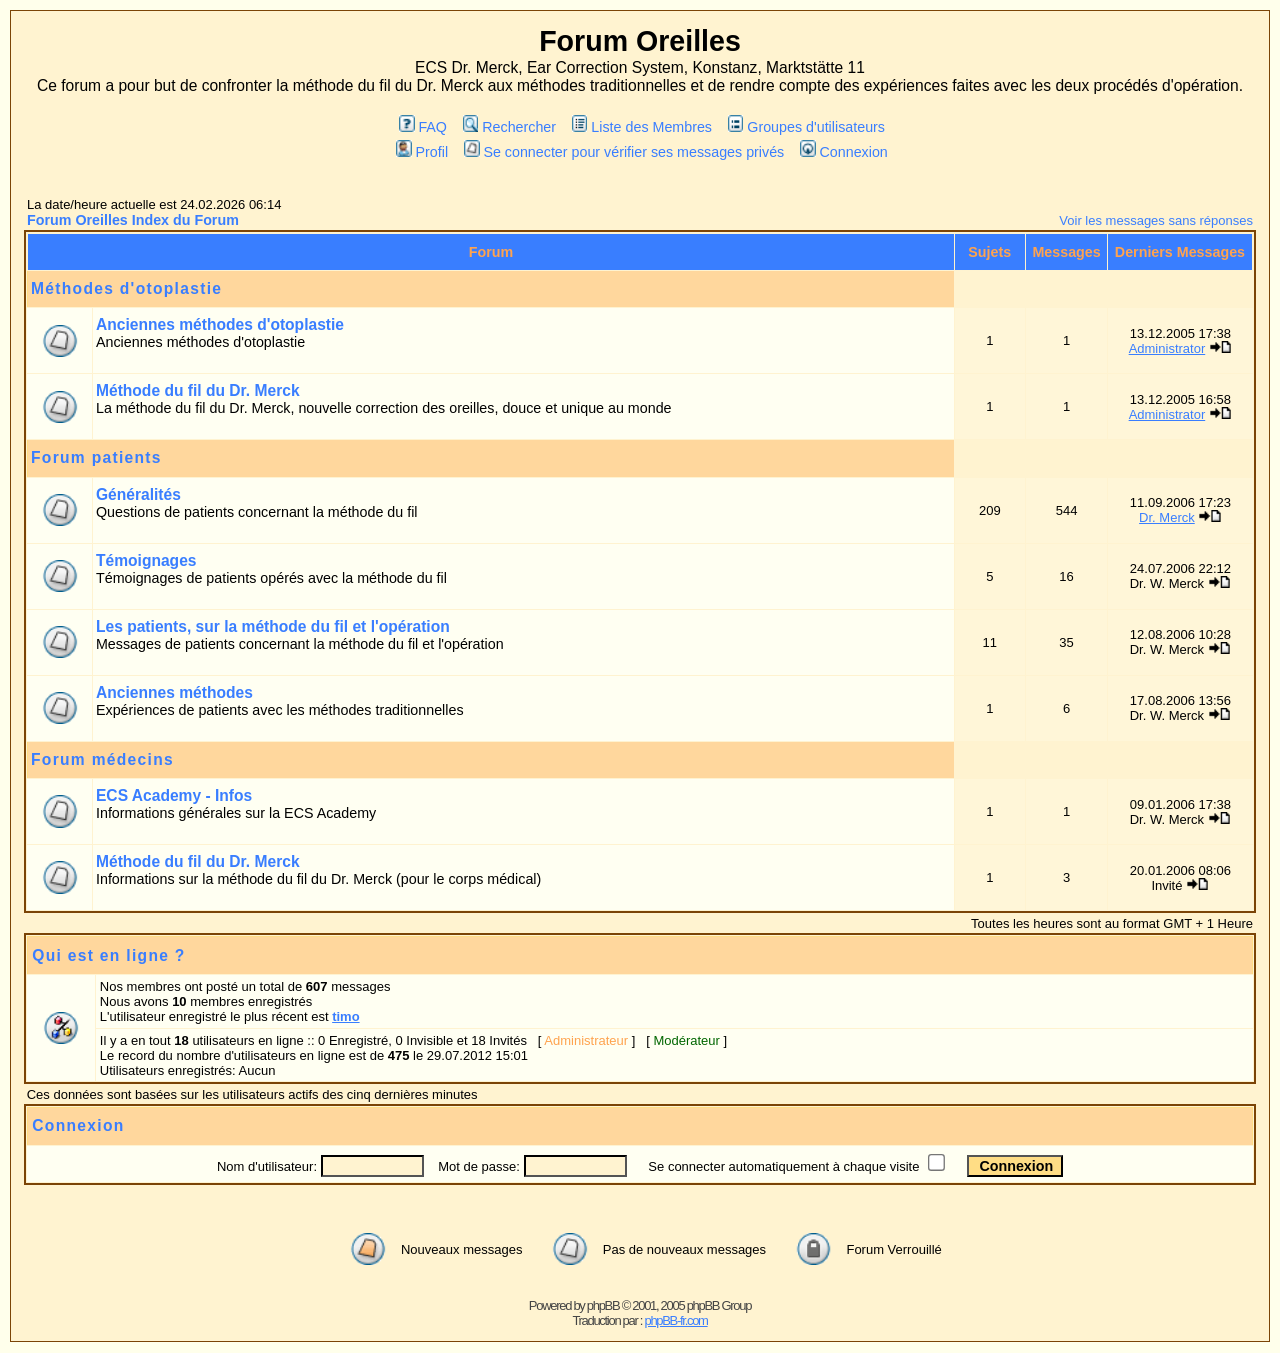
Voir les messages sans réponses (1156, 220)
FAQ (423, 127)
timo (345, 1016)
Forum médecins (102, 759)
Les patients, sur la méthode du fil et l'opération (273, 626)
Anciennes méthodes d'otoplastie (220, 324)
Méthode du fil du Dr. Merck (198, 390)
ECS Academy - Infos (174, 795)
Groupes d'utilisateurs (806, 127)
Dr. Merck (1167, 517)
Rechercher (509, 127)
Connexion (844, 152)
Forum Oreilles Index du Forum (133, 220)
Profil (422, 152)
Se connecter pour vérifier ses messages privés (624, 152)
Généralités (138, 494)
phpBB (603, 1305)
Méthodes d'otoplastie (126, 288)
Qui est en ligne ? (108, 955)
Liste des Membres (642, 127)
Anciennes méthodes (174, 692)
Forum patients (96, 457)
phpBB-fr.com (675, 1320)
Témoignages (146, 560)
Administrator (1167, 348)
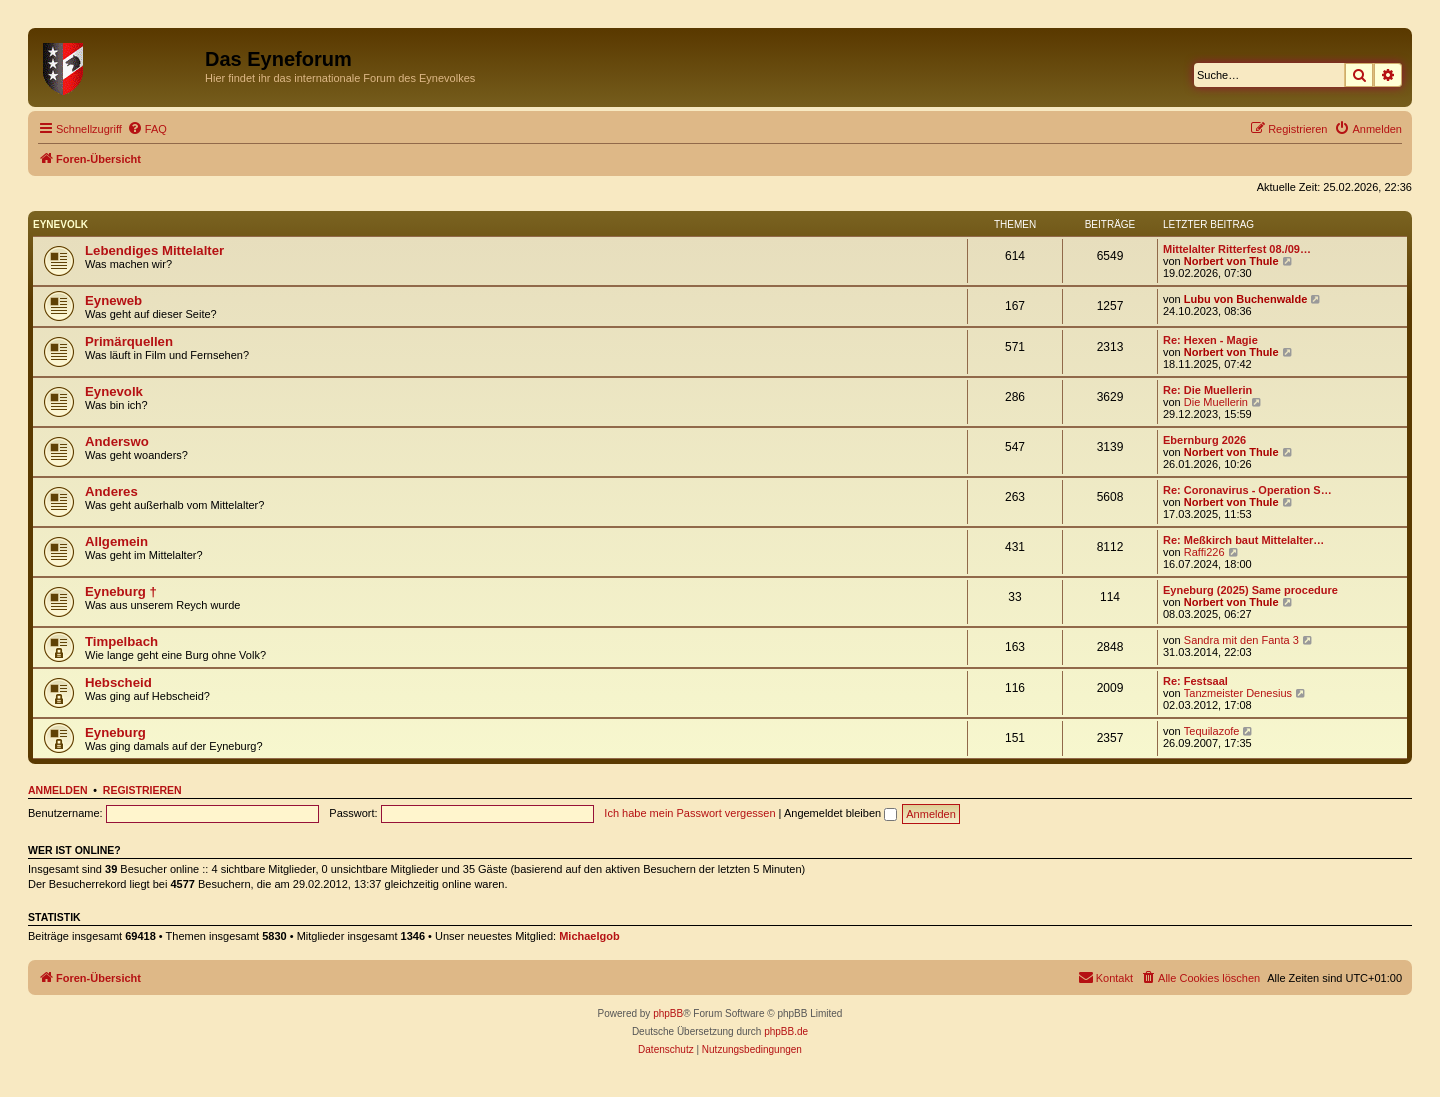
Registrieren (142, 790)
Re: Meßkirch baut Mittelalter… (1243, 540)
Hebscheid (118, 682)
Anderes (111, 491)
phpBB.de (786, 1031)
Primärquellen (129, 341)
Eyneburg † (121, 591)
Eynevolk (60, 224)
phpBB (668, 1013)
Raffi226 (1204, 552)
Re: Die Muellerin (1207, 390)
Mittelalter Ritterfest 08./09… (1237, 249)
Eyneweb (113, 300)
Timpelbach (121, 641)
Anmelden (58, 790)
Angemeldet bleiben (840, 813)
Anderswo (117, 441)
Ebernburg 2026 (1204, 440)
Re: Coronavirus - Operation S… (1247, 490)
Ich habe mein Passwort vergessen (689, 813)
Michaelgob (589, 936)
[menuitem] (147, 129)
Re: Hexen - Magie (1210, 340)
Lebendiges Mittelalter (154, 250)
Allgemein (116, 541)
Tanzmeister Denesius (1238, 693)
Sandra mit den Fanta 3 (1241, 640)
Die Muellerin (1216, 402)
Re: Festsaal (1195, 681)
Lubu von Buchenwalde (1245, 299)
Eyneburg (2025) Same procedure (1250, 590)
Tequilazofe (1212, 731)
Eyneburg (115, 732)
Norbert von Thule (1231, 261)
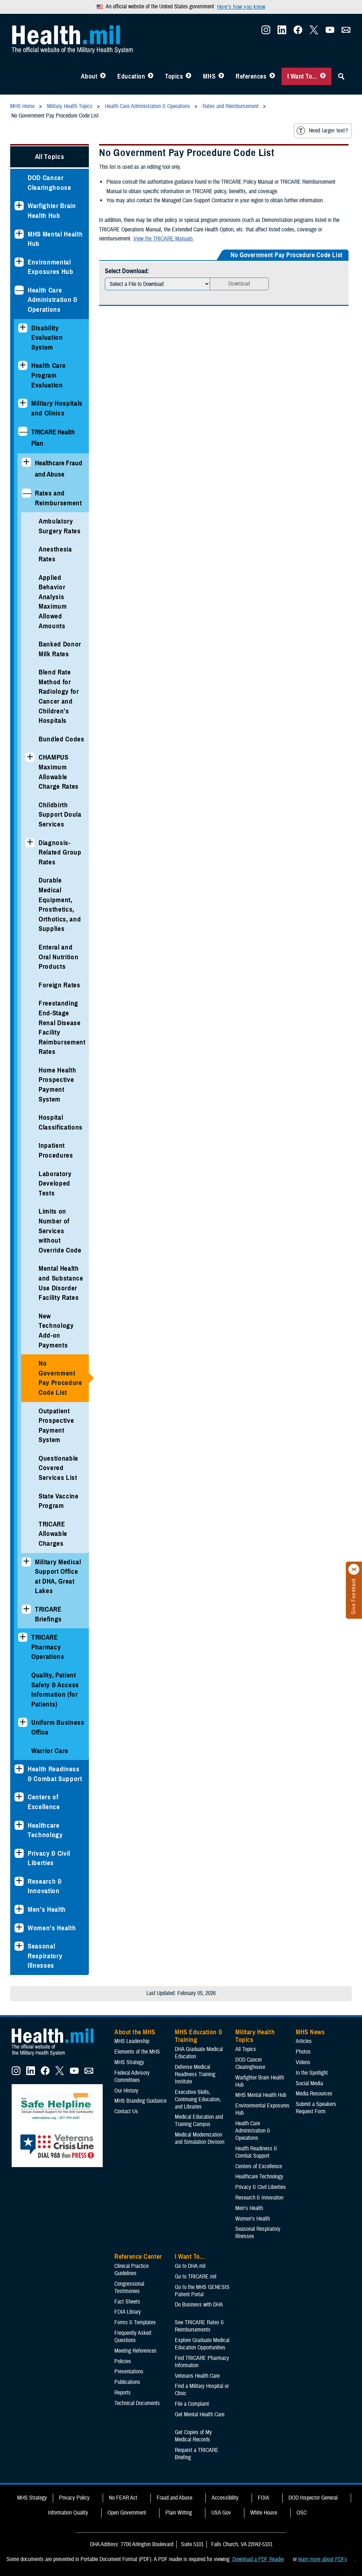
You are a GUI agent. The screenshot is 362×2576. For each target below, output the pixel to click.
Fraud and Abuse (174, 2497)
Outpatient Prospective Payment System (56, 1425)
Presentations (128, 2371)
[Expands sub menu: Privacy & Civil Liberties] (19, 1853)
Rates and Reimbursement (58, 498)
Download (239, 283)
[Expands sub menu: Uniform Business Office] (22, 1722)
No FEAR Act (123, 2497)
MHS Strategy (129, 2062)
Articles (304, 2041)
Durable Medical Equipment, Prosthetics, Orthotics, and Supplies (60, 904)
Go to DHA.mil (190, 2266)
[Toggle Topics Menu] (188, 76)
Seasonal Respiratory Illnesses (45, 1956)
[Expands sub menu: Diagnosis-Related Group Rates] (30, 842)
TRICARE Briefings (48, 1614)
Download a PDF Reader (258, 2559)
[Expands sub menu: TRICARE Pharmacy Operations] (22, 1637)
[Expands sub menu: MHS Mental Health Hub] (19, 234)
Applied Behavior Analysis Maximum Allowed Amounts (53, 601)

• [EXERCISE OBJECTIVE]: Nothing but the lines from the one with "Ich habe mein Passwort vergessen (689, 813)" up to and including the one with "Outpatient Prospective Payment" should be printed, exactly as they read above. Please keep the pictures out.

• [ANSWER TO THE PROBLEM]:
Ich habe mein Passwort vergessen (689, 813)
Michaelgob (589, 936)
[menuitem] (147, 129)
Re: Hexen - Magie (1210, 340)
Lebendiges Mittelalter (154, 250)
Allgemein (116, 541)
Tanzmeister Denesius (1238, 693)
Sandra mit den Fanta 3 (1241, 640)
Die Muellerin (1216, 402)
Re: Festsaal (1195, 681)
Lubu von Buchenwalde (1245, 299)
Eyneburg (2025) Same procedure (1250, 590)
Tequilazofe (1212, 731)
Eyneburg (115, 732)
Norbert von Thule (1231, 261)
You are a GUI agent. The screenshot is 362×2576. For each target below, output the pixel to click.
Fraud and Abuse (174, 2497)
Outpatient Prospective Payment System (56, 1425)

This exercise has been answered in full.